Represent each line of the records below as one string in a JSON list, in order, omitting blank lines.
>> start
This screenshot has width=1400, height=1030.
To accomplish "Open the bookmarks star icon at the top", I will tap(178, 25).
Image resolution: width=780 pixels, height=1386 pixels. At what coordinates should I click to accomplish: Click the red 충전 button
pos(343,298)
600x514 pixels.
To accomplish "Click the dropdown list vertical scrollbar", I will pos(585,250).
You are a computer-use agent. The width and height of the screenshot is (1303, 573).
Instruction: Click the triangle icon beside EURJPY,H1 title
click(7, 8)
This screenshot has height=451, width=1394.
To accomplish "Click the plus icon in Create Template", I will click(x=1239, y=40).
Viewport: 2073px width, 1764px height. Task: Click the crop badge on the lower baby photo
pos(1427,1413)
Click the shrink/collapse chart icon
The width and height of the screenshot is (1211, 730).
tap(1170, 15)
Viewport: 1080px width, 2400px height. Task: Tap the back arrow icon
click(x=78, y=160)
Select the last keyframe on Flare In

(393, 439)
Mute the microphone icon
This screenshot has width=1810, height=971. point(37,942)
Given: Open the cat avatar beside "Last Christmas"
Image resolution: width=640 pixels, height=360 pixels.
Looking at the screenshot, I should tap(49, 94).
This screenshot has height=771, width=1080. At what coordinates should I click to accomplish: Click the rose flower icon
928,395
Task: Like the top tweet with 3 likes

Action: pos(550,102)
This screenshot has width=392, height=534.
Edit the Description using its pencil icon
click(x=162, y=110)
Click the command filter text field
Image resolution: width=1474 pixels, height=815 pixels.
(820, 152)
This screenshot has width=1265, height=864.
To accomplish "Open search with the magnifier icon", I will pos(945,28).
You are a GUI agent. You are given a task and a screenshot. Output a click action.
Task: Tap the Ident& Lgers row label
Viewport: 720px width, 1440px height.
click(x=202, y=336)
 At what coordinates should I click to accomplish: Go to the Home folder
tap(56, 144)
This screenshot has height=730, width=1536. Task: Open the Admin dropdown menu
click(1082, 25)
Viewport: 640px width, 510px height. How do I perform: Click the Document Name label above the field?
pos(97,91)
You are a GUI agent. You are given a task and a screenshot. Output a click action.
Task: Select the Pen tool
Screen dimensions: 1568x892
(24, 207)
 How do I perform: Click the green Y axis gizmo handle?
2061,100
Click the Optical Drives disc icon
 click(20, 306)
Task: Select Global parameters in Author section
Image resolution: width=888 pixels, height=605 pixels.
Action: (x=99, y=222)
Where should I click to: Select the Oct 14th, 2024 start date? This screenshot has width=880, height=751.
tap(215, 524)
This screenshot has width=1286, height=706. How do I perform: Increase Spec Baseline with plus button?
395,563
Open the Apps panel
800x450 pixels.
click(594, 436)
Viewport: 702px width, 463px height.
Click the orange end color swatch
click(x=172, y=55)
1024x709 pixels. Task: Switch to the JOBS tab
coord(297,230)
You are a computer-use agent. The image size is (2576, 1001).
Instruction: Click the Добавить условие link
>> end
> _RESULT OF THE TASK_:
[
  "This screenshot has width=1400, height=1030.",
  "To accomplish \"Open the bookmarks star icon at the top\", I will tap(178, 25).",
  "Image resolution: width=780 pixels, height=1386 pixels. At what coordinates should I click to accomplish: Click the red 충전 button",
  "pos(343,298)",
  "600x514 pixels.",
  "To accomplish \"Click the dropdown list vertical scrollbar\", I will pos(585,250).",
  "You are a computer-use agent. The width and height of the screenshot is (1303, 573).",
  "Instruction: Click the triangle icon beside EURJPY,H1 title",
  "click(7, 8)",
  "This screenshot has height=451, width=1394.",
  "To accomplish \"Click the plus icon in Create Template\", I will click(x=1239, y=40).",
  "Viewport: 2073px width, 1764px height. Task: Click the crop badge on the lower baby photo",
  "pos(1427,1413)",
  "Click the shrink/collapse chart icon",
  "The width and height of the screenshot is (1211, 730).",
  "tap(1170, 15)",
  "Viewport: 1080px width, 2400px height. Task: Tap the back arrow icon",
  "click(x=78, y=160)",
  "Select the last keyframe on Flare In",
  "(393, 439)",
  "Mute the microphone icon",
  "This screenshot has width=1810, height=971. point(37,942)",
  "Given: Open the cat avatar beside \"Last Christmas\"",
  "Image resolution: width=640 pixels, height=360 pixels.",
  "Looking at the screenshot, I should tap(49, 94).",
  "This screenshot has height=771, width=1080. At what coordinates should I click to accomplish: Click the rose flower icon",
  "928,395",
  "Task: Like the top tweet with 3 likes",
  "Action: pos(550,102)",
  "This screenshot has width=392, height=534.",
  "Edit the Description using its pencil icon",
  "click(x=162, y=110)",
  "Click the command filter text field",
  "Image resolution: width=1474 pixels, height=815 pixels.",
  "(820, 152)",
  "This screenshot has width=1265, height=864.",
  "To accomplish \"Open search with the magnifier icon\", I will pos(945,28).",
  "You are a GUI agent. You are given a task and a screenshot. Output a click action.",
  "Task: Tap the Ident& Lgers row label",
  "Viewport: 720px width, 1440px height.",
  "click(x=202, y=336)",
  " At what coordinates should I click to accomplish: Go to the Home folder",
  "tap(56, 144)",
  "This screenshot has height=730, width=1536. Task: Open the Admin dropdown menu",
  "click(1082, 25)",
  "Viewport: 640px width, 510px height. How do I perform: Click the Document Name label above the field?",
  "pos(97,91)",
  "You are a GUI agent. You are given a task and a screenshot. Output a click action.",
  "Task: Select the Pen tool",
  "Screen dimensions: 1568x892",
  "(24, 207)",
  " How do I perform: Click the green Y axis gizmo handle?",
  "2061,100",
  "Click the Optical Drives disc icon",
  " click(20, 306)",
  "Task: Select Global parameters in Author section",
  "Image resolution: width=888 pixels, height=605 pixels.",
  "Action: (x=99, y=222)",
  "Where should I click to: Select the Oct 14th, 2024 start date? This screenshot has width=880, height=751.",
  "tap(215, 524)",
  "This screenshot has width=1286, height=706. How do I perform: Increase Spec Baseline with plus button?",
  "395,563",
  "Open the Apps panel",
  "800x450 pixels.",
  "click(594, 436)",
  "Viewport: 702px width, 463px height.",
  "Click the orange end color swatch",
  "click(x=172, y=55)",
  "1024x709 pixels. Task: Switch to the JOBS tab",
  "coord(297,230)",
  "You are a computer-use agent. The image size is (2576, 1001).",
  "Instruction: Click the Добавить условие link"
]